The reminder, the thumping, simple reminder that no matter how insane our circumstances and our world seem to be, no matter how off track things seem to have gotten we. Are. Not. Lost. We are no longer stumbling around in the darkness, following our sinful passions and desires. The most brilliant Light has come into the world and lit up our lives, pulled us from the disgusting muck of our sin, and set us running the race with the glorious Savior at the end. This country is not our home. It shouldn’t even be one of our first allegiances. The people in our country, our state, our county, our town, and even some in our church are lost. Christmastime is one of the most obvious opportunities we have to share this light and this, this foundness, with them. They can say they like Christmas because of family and friends and yes those are good and wonderful things. But they pale in comparison to what Christmas is for Christians.
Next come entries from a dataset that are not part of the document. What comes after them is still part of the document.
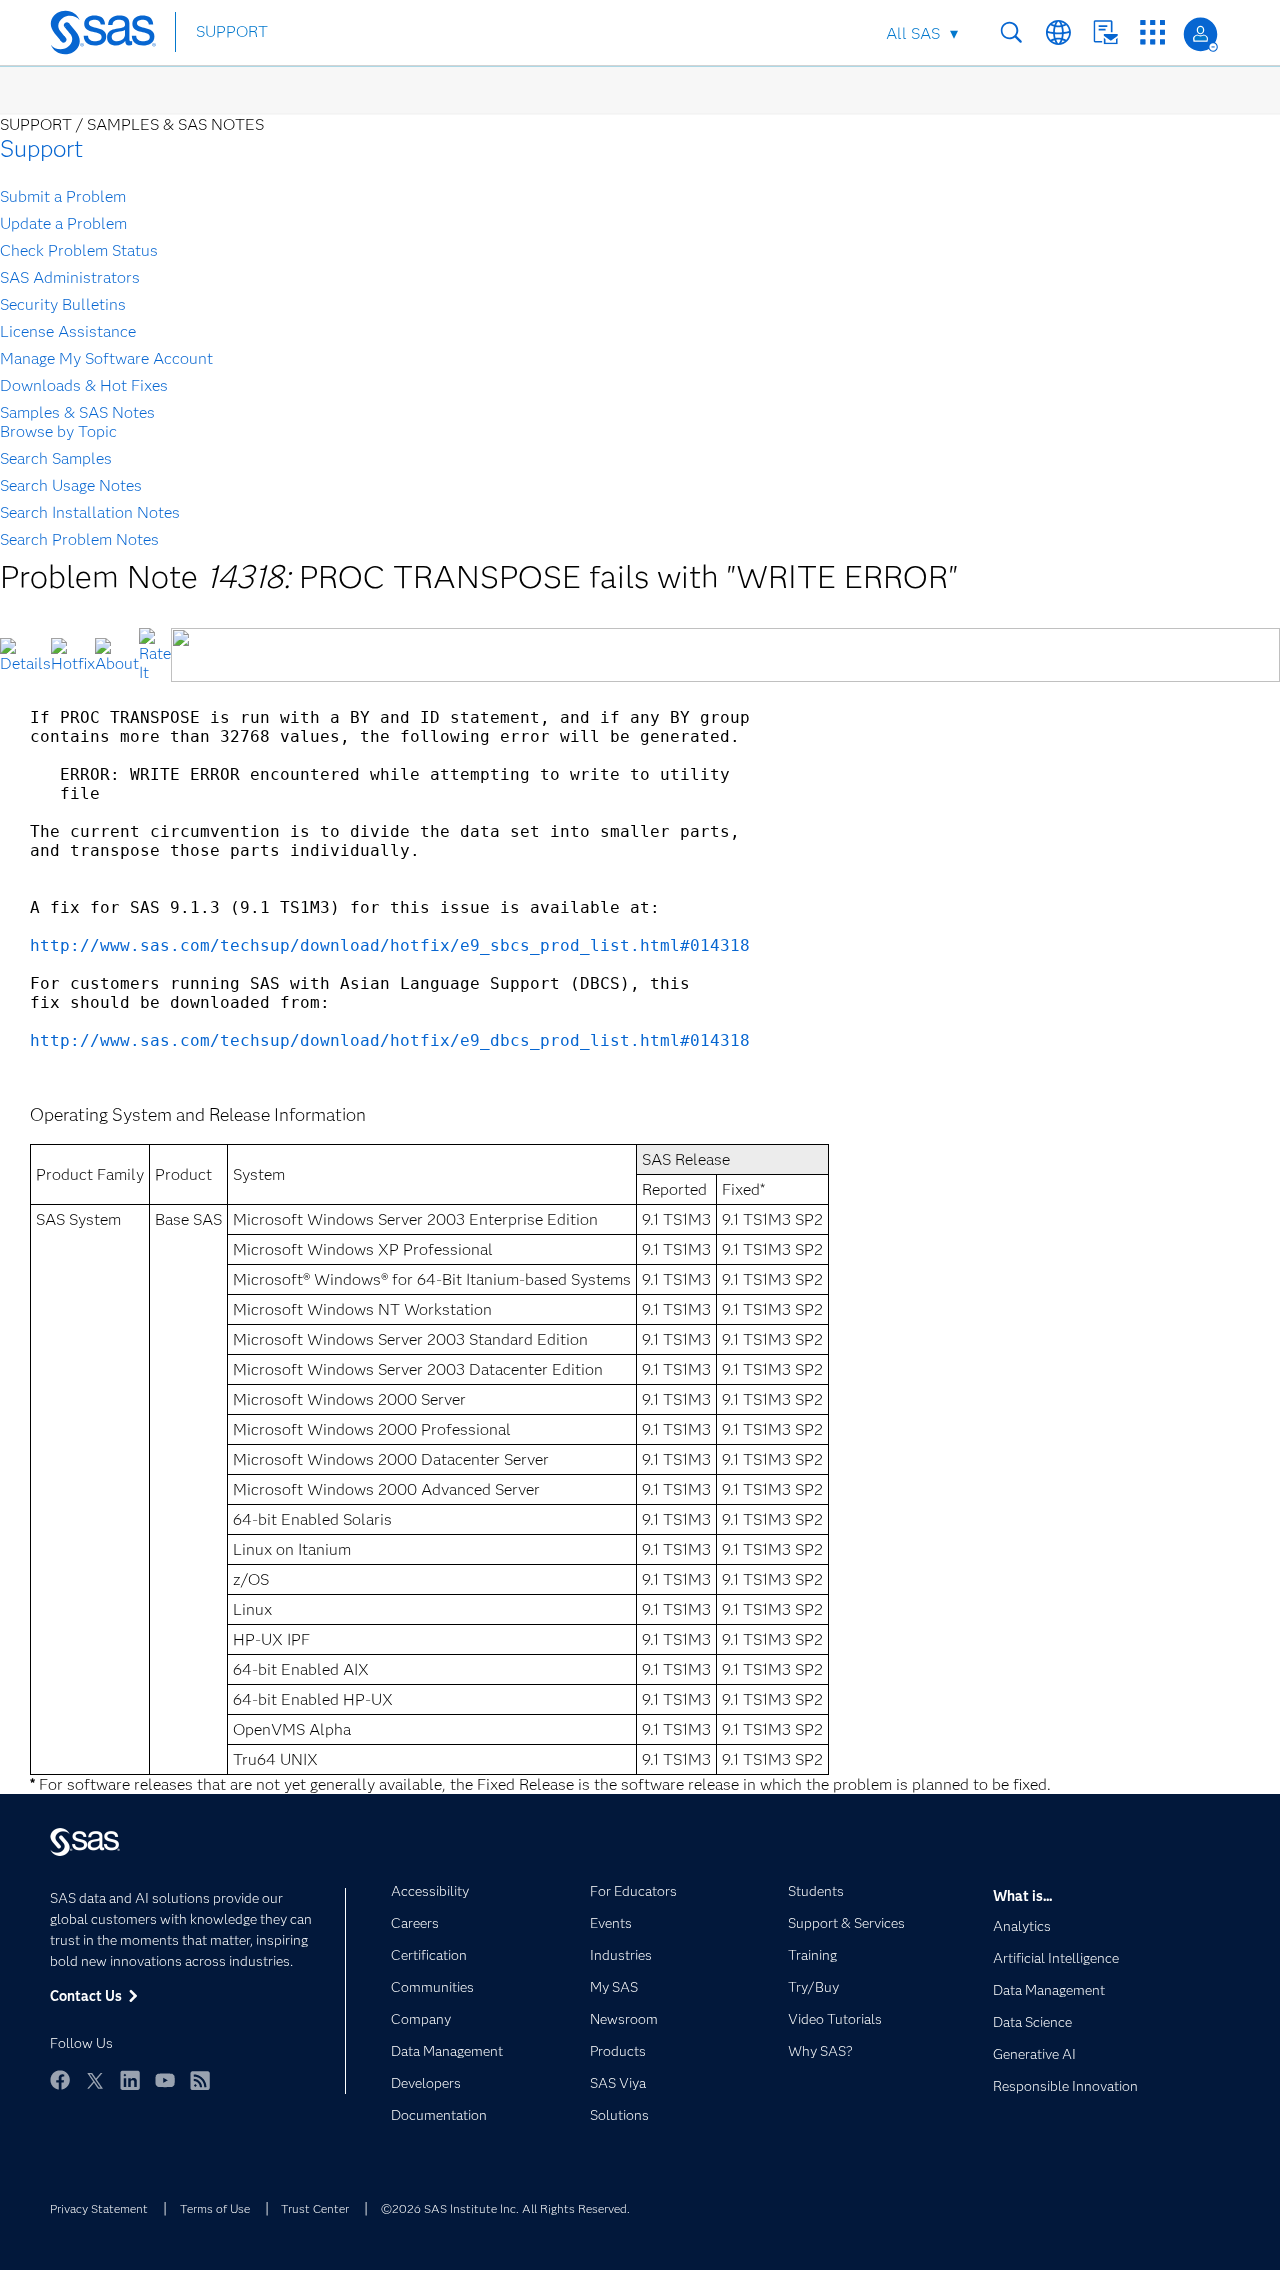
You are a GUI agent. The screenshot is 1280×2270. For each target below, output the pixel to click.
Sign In (1200, 34)
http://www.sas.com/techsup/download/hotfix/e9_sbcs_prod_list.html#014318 (390, 945)
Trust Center (315, 2208)
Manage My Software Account (106, 358)
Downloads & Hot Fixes (84, 385)
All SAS (913, 33)
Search (1011, 32)
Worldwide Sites (1058, 32)
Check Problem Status (79, 250)
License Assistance (68, 331)
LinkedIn (130, 2080)
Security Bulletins (63, 304)
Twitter (95, 2080)
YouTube (165, 2080)
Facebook (60, 2080)
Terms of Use (215, 2208)
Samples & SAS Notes (77, 412)
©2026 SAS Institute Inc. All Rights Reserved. (505, 2208)
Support (41, 148)
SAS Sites (1152, 32)
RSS (200, 2080)
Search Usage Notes (71, 485)
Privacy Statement (99, 2208)
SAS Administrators (70, 277)
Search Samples (56, 458)
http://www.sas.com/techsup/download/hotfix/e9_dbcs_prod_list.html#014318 (390, 1040)
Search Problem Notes (79, 539)
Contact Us (1105, 32)
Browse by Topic (58, 431)
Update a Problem (63, 223)
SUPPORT (232, 31)
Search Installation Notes (90, 512)
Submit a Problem (63, 196)
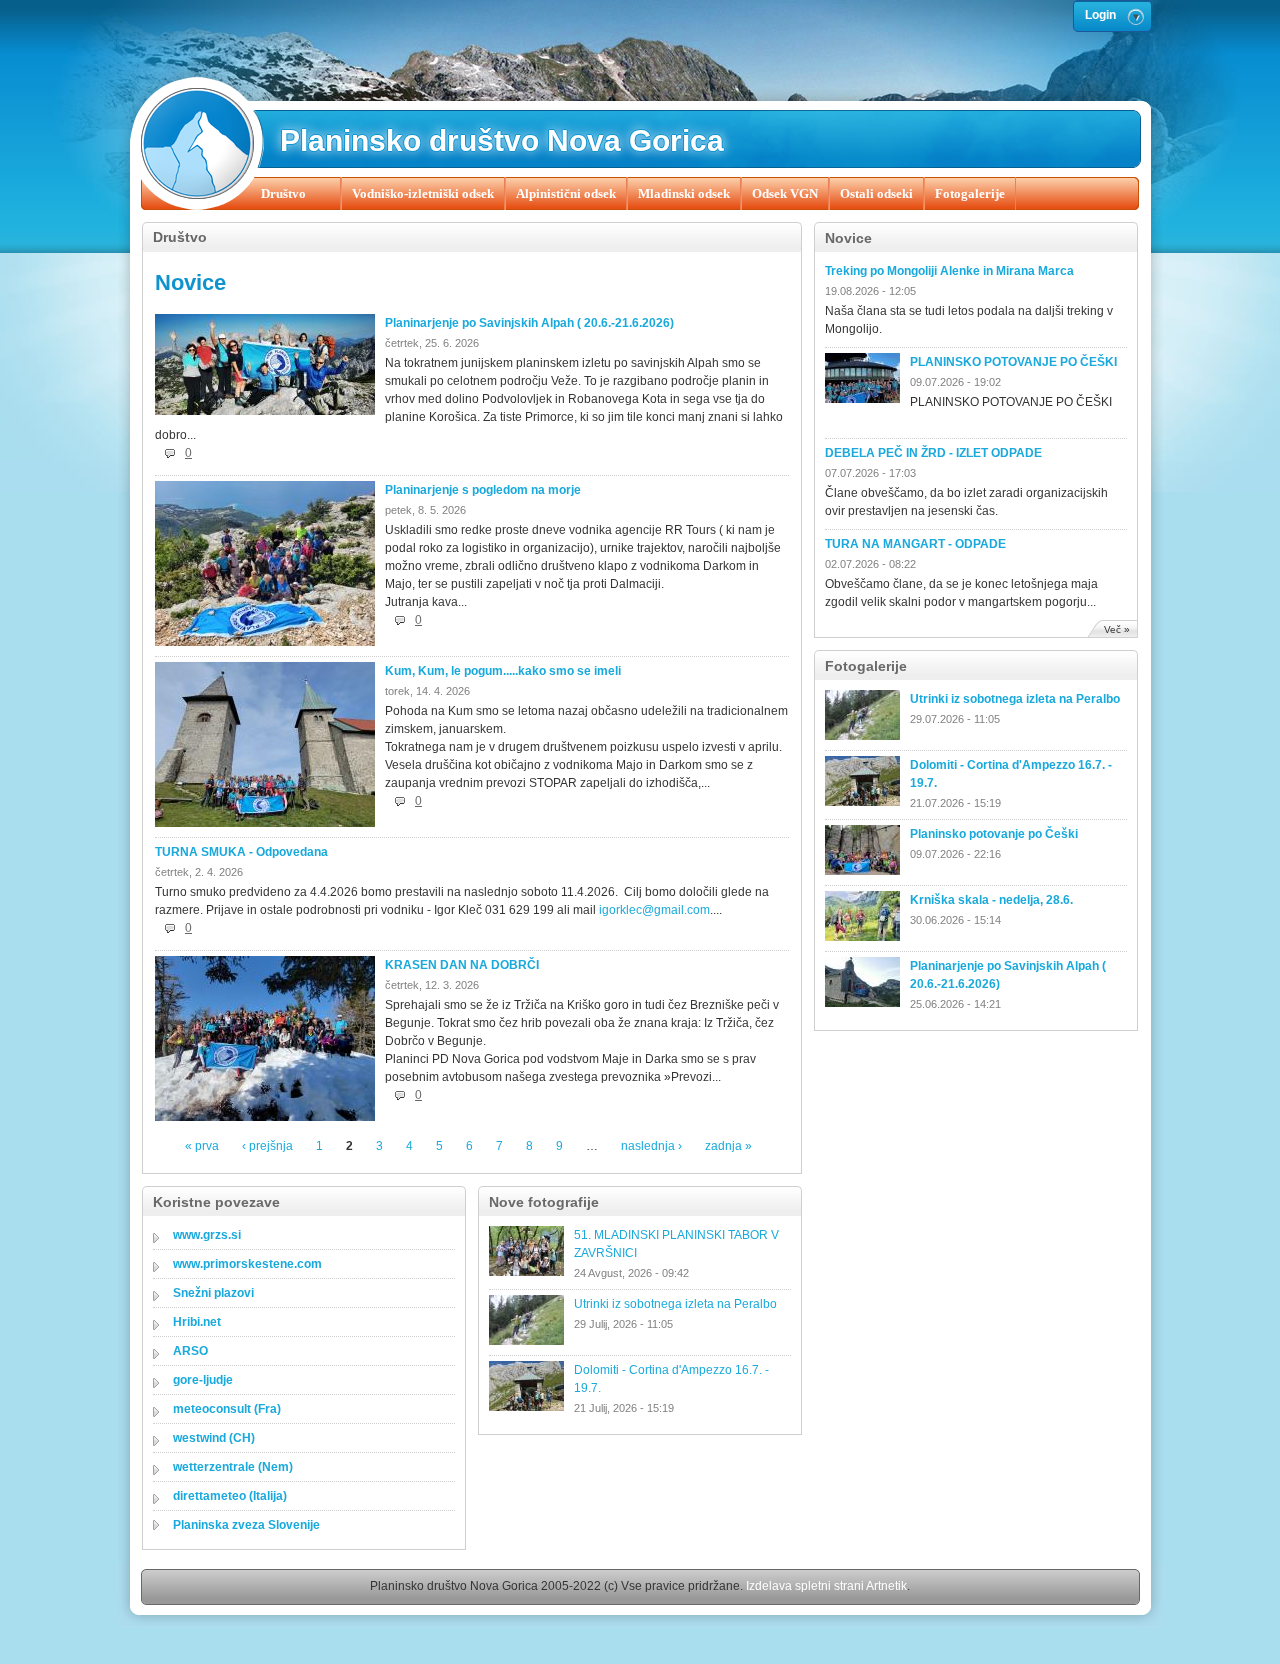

For us, it is blazing, blinding Light. In a time of year (at least in this part of the world) when it’s dark and dreary and cold and windy and wet, the celebration of Christ’s birth shines even more brilliantly. Our family always takes a moment to sit in our darkened house after setting up our tree. Maybe it’s just me, but that moment there in the darkness with the steady, soft light from a Christmas tree as old as I am, stuffed with ornaments representing everything our family is, is one of the best moments of my year. Every time. It’s a poor reflection of the light of Christ of course (it’s just a tree), but it makes me think of the Church. It brings to mind 1 Corinthians 13:21 and 2 Corinthians 3:18.

“For now we see in a mirror dimly, but then face to face. Now I know in part; then I shall know fully, even as I have been fully known.”

“And we all, with unveiled face, beholding the glory of the Lord, are being transformed into the same image from one degree of glory to another. For this comes from the Lord who is the Spirit.”

There are brighter things here on earth than a Christmas tree. But I think that’s why it’s a good picture of us. We Christians are here, salvation secure, a steady soft light reflecting the glory of God to a darkened den, or, world.

As Ben Rector writes,

Some people like President’s day.

 Other people like their birthday.

But me? I’m a Christmas man.

And I’ll tell you why.

It’s the most wonderful time of the year.

So gather your family and friends in person or via Zoom, and if you put up a tree, take a few moments this evening to just sit in contemplation of the incredible gift we’ve been given, the incredible God who gave it, and the incredible opportunity we have to be a light to others. As I started to say earlier, things can change. Not because of any earthly occurrence, but because of something that’s already happened. We have the most solid and sure hope, and if we will submit to God’s plan and authority, we can start having a better year right here, even in the last days of 2020. We can have a better 2021, not because of man, but because of our great and glorious God.

Merry Christmas everyone. It truly is the most wonderful time of the year.